Auf Reinken wird in Zusammenarbeit mit der Defensive einiges zukommen. Die Gastgeber gehören zu den wurfgewaltigsten Mannschaften, haben sich mit Julien Knickmeier noch ein Talent aus der A-Jugend von GWD Minden geangelt. „Angriffstechnisch sind sie überlegen“, gibt Lohse zu, baut aber auf die eigene Defensivstärke: „Bei uns muss das Zusammenspiel von Torwart und Abwehr funktionieren.“ Dann könne der Auftakt erfolgreich gestaltet werden.

Auf die Deckung wird sich Lohse sicherlich verlassen können, ist das Grundgerüst aus der Vorsaison doch erhalten geblieben. Wie einsatzfähig Fabian Schnorfeil als einer der Vorgezogenen wenige Wochen nach seiner Knie-OP ist, wird sich wohl erst im Laufe des Spiels zeigen. Aber auch dafür dürfte Lohse eine Alternative parat haben.

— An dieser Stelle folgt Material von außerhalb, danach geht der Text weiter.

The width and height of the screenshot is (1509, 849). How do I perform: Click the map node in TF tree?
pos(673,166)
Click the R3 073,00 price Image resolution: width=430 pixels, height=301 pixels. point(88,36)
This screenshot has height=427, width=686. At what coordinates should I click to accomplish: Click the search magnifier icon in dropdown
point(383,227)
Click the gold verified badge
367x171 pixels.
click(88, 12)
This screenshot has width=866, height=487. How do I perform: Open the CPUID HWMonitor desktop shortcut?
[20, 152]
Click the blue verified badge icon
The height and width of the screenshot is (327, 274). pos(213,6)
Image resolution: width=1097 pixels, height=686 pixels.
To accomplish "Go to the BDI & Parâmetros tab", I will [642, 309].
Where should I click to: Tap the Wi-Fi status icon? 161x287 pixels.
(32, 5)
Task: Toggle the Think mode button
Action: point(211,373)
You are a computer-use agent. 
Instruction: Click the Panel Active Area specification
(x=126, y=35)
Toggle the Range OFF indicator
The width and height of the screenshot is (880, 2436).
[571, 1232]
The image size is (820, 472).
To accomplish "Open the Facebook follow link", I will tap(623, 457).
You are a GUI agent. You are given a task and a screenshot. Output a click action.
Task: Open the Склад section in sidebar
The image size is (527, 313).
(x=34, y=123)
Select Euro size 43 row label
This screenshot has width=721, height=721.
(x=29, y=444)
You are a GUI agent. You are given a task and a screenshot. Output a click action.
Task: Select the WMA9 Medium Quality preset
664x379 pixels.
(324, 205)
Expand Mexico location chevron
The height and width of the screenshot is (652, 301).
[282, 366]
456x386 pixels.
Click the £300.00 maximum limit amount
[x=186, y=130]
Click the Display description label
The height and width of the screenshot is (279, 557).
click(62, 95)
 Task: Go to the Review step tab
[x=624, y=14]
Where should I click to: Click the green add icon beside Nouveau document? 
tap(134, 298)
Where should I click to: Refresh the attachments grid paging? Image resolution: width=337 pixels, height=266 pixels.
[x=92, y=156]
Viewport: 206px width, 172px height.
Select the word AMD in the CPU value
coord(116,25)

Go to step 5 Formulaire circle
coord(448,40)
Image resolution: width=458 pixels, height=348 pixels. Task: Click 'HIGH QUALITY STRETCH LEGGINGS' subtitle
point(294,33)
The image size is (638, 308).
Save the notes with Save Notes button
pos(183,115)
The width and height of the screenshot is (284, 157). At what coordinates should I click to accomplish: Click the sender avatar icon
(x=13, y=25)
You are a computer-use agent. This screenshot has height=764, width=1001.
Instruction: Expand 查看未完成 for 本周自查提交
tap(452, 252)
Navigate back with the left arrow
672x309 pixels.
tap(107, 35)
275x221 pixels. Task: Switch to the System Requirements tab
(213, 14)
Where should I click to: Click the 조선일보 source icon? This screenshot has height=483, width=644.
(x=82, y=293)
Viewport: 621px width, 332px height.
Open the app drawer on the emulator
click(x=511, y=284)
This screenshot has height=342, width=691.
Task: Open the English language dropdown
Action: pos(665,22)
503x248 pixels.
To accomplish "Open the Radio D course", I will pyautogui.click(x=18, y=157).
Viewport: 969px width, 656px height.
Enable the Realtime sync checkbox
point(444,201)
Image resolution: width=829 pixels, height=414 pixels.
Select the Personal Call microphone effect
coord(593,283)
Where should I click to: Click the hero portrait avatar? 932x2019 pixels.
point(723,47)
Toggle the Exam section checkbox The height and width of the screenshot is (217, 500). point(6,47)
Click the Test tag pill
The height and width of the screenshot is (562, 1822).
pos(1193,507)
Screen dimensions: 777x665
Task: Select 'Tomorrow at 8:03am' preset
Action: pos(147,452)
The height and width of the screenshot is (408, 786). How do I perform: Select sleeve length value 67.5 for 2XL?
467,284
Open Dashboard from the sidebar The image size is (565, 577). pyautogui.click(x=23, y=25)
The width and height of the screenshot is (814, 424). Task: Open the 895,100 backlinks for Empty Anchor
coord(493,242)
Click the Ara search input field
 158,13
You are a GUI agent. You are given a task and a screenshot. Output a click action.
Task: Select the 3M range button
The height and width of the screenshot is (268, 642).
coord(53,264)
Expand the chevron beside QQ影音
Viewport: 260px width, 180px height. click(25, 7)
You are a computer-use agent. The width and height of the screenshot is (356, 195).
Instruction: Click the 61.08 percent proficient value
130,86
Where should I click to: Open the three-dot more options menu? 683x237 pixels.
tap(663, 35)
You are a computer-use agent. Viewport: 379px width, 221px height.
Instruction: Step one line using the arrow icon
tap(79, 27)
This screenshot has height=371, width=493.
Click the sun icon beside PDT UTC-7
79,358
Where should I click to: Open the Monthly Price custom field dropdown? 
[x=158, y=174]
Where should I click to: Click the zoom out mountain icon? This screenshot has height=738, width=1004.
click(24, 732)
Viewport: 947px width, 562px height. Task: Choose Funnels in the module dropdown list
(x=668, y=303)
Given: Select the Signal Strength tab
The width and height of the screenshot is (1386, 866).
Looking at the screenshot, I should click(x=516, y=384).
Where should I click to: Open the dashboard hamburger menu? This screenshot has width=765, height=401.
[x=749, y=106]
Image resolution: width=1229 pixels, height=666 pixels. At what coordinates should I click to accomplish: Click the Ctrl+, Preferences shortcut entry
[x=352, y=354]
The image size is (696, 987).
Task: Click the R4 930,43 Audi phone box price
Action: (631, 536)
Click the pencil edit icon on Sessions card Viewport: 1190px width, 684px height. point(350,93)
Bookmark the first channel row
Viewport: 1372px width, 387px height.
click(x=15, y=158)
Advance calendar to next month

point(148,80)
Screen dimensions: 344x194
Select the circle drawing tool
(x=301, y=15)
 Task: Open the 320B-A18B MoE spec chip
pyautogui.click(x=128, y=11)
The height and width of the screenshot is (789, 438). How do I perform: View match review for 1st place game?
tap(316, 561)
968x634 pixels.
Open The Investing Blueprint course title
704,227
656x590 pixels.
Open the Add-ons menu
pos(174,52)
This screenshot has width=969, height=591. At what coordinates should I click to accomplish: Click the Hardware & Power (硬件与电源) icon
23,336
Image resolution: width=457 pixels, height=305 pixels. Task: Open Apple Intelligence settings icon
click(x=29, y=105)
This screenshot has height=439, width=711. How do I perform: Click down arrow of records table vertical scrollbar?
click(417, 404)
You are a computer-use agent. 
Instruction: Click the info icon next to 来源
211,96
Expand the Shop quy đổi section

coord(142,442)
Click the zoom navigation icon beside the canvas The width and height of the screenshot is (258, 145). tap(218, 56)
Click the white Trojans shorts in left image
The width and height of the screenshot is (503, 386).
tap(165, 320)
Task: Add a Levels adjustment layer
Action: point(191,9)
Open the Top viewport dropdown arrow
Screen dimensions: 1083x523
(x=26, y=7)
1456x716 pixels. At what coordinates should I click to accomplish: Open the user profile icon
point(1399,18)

Ob die dann aus dem bisherigen Kader oder aus der U21 entstammt, spielt keine Rolle. Denn weite Phasen der Vorbereitung absolvierten die Mannschaften zusammen. „Die Zusammenarbeit mit der U21 in der Vorbereitung war eine gute Geschichte. Wir hatten eine große Trainingsgruppe und werden das auch erst einmal so beibehalten“, freut sich Lohse über eine insgesamt gelungene Vorbereitung, denn auch individuell hätten alle gut mitgezogen. Die Saison könne also einfach kommen.